Sites have launched across Europe, as well as Brazil, Australia and Japan. The Jumpstart Our Business Startups (JOBS) Act legalized crowdfunding by non-accredited investors in the US. Research company Massolution says crowdfunding platforms raised US$1.5bn for a million different campaigns in 2011, a figure it expects to double in 2012.
These nimble businesses are accessing funds in double-quick time, at reasonable terms, making them genuine challengers to bigger rivals, though the industry remains in its infancy. More than half of Kickstarter projects fail to reach their funding targets. Relatively few crowdfunded ideas have turned into viable businesses. But the idea has enough traction to pique the interest of more than just start-ups: as established medium-sized businesses struggle with access to funds, whether through bond markets or banks, they may be tempted to open themselves to all-comers. Though multinationals’ shareholders would be alarmed by a large-scale crowdfunding exercise, allowing a subsidiary to explore engaging customers directly could boost engagement and garner good publicity.
“By avoiding the traditional route to market, growing businesses maintain autonomy and raise capital fast,” says Liz Claydon, Head of Consumer Markets at KPMG in the UK. “It offers a new way for companies with strong ideas but no track record to gain momentum. But traditional backing comes with support that shouldn’t be overlooked.”
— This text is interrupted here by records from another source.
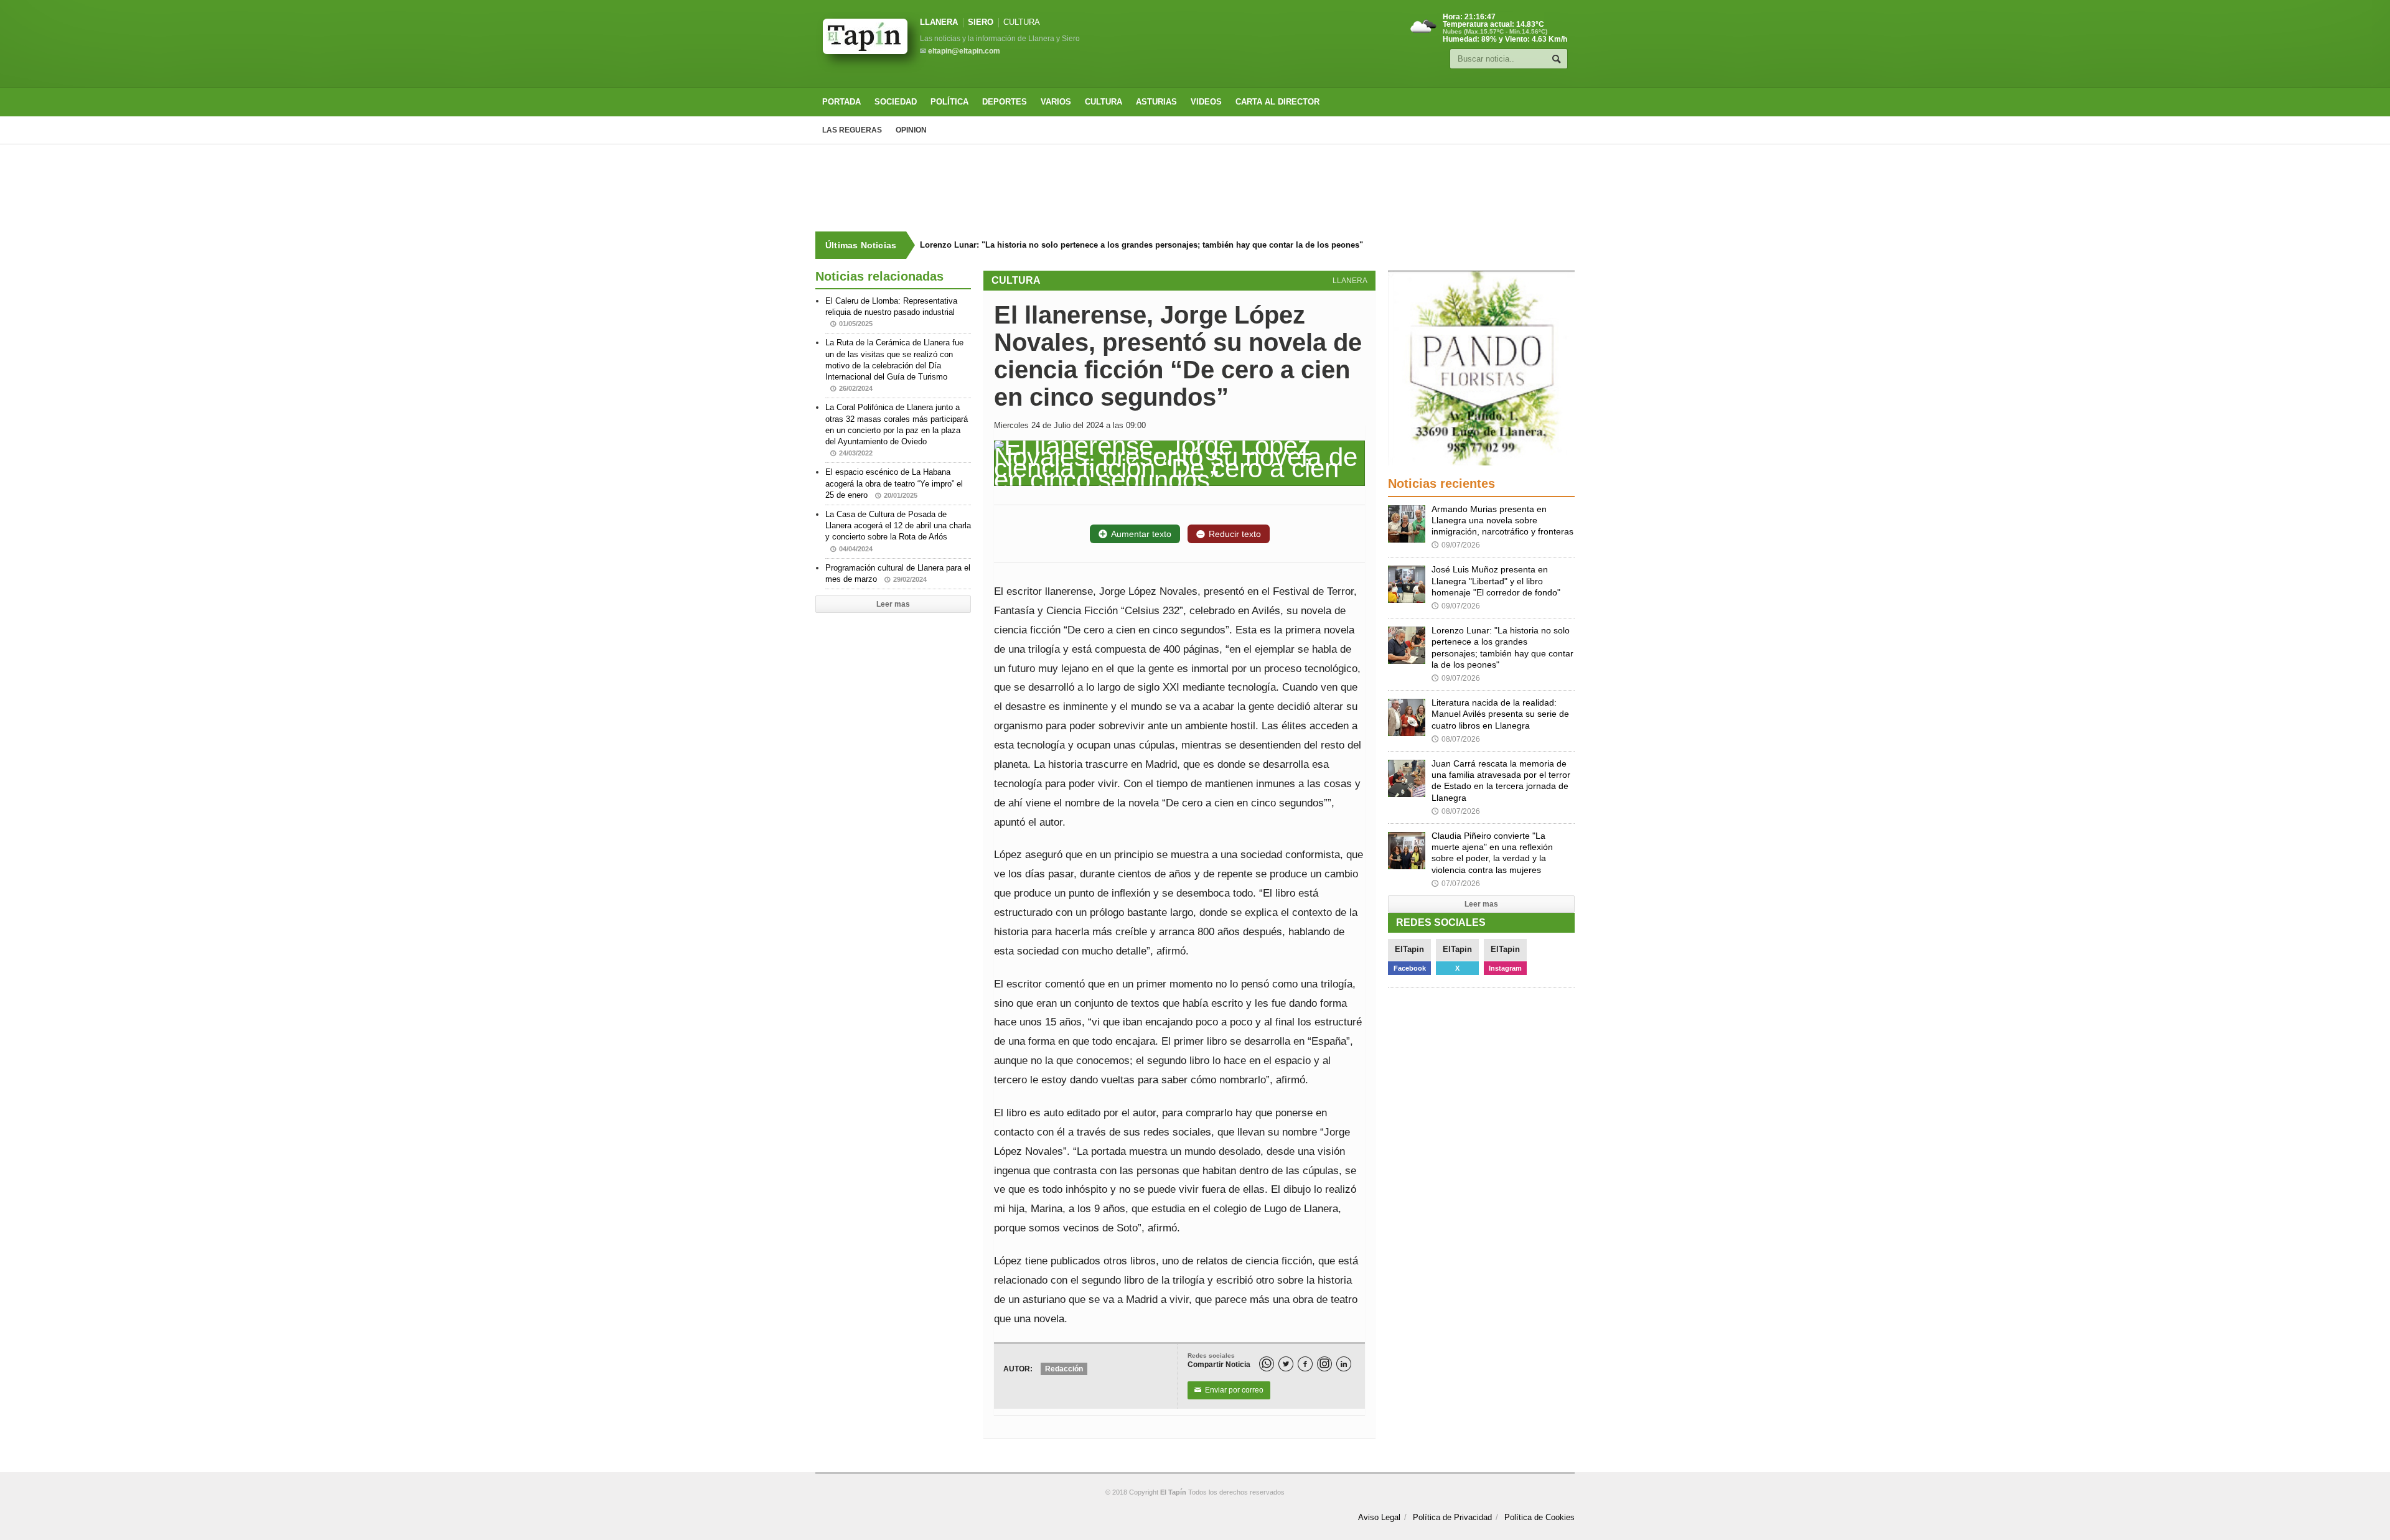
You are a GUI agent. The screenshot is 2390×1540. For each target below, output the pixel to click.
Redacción (1064, 1369)
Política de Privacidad (1452, 1517)
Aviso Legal (1379, 1517)
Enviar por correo (1228, 1390)
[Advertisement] (1195, 188)
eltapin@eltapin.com (964, 51)
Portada (841, 101)
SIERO (980, 22)
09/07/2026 (1456, 545)
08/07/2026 (1456, 739)
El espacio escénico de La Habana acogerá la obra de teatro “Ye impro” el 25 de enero (894, 483)
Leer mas (893, 604)
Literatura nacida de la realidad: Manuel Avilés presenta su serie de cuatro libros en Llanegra (1500, 714)
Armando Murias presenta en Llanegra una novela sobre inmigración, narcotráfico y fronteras (1502, 520)
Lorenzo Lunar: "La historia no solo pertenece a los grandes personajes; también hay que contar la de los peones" (1138, 245)
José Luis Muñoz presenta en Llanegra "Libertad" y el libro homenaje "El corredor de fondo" (1496, 580)
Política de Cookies (1539, 1517)
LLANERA (939, 22)
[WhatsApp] (1266, 1364)
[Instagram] (1324, 1364)
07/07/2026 (1456, 883)
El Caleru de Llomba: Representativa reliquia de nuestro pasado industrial (891, 311)
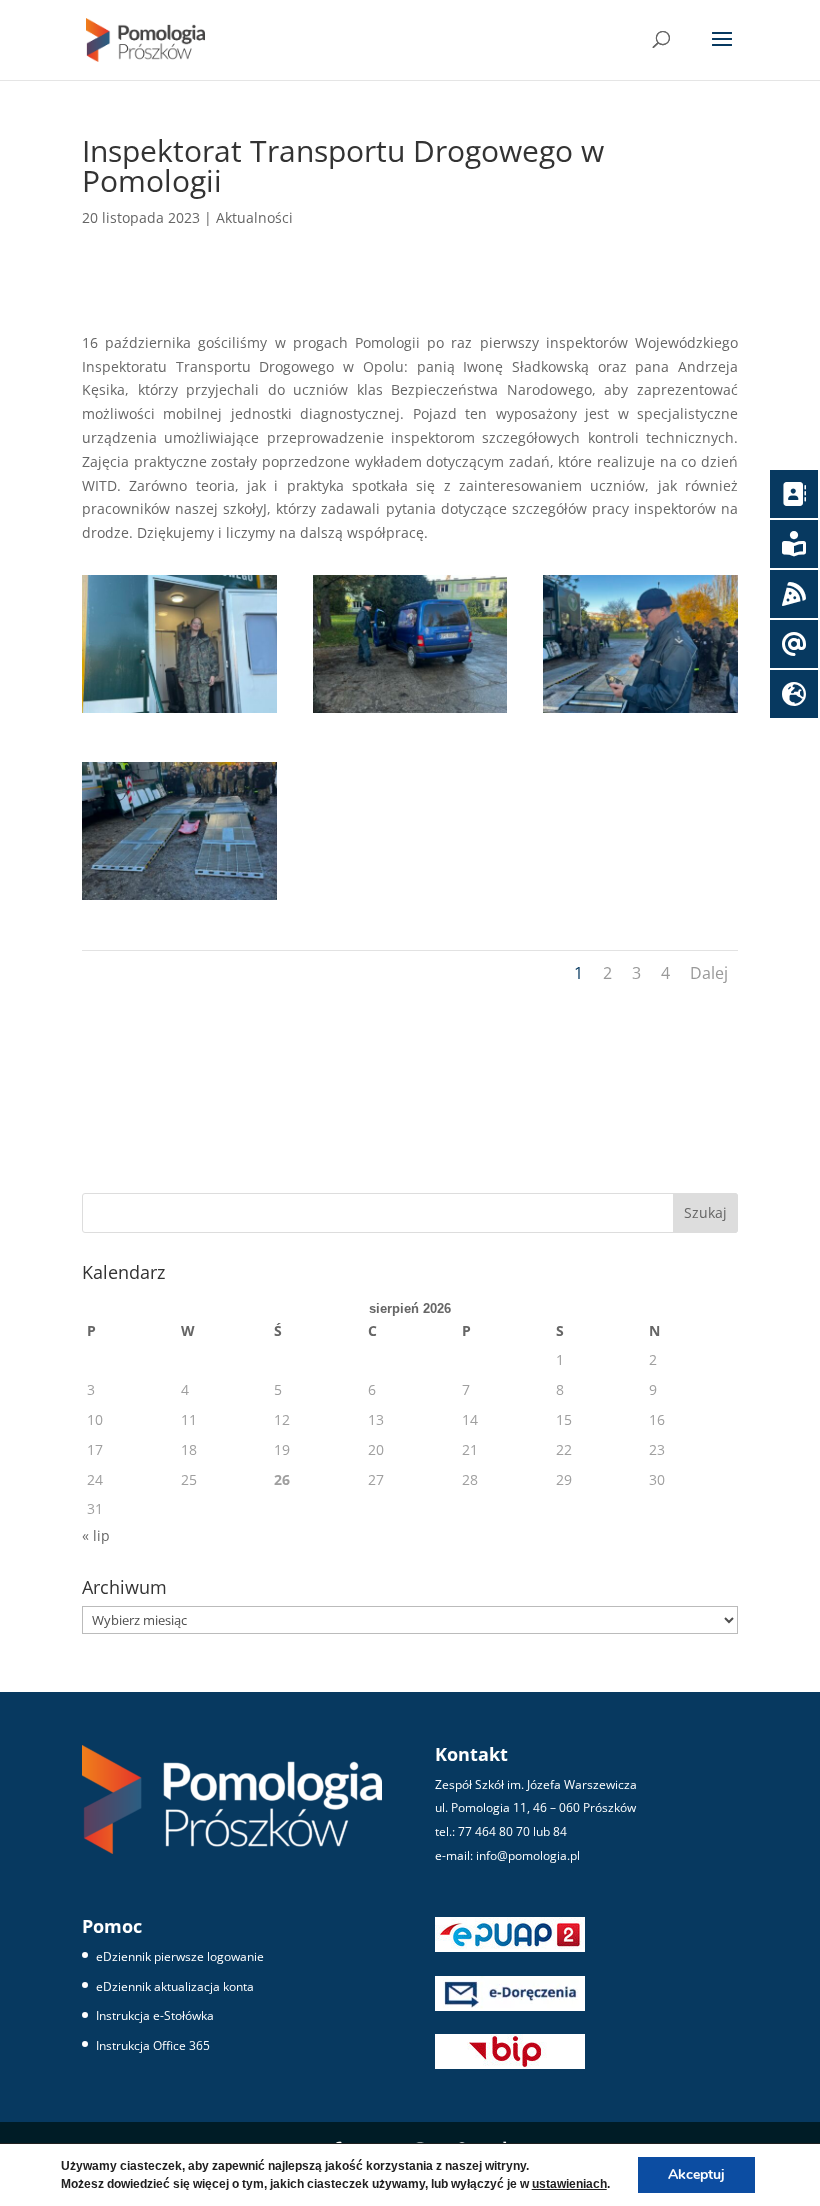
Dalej (709, 973)
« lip (96, 1535)
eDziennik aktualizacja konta (175, 1986)
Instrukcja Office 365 (153, 2045)
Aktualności (254, 217)
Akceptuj (696, 2174)
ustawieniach (569, 2184)
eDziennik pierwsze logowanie (180, 1956)
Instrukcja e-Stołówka (155, 2015)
The wisdom of crowds is well established. Companies including P&G and Kraft have used online techniques to engage customers and business thinkers in problem-solving. US engineering business Rite-Solutions pioneered the concept of an internal market, where ideas are floated and ‘traded’ by employees at all levels, with incentives for those who back winners. The company has an instant, and impressively reliable, barometer of which innovations are worth pursuing, and the revenue to prove it.
To close-minded executives, crowds are a nuisance. And it’s true the current vogue for collaboration can be as much about good headlines as best practice. But when businesses can pick up substantial funding – and a loyal customer base – at the click of the mouse, you don’t need long hair and loud guitars to think the old way might have had its day.
1. Anticipation is the best publicity
Apple unveils products with deliberate secrecy; Pebble ‘seeded’ its watch through crowdfunding.
2. Crowds work both ways
P&G’s Connect + Develop program generates ideas, but also licences products to its new allies.
3. You don’t know it all
Rite-Solutions’ CEO didn’t like its new educational game. The internal market did. It made US$1m.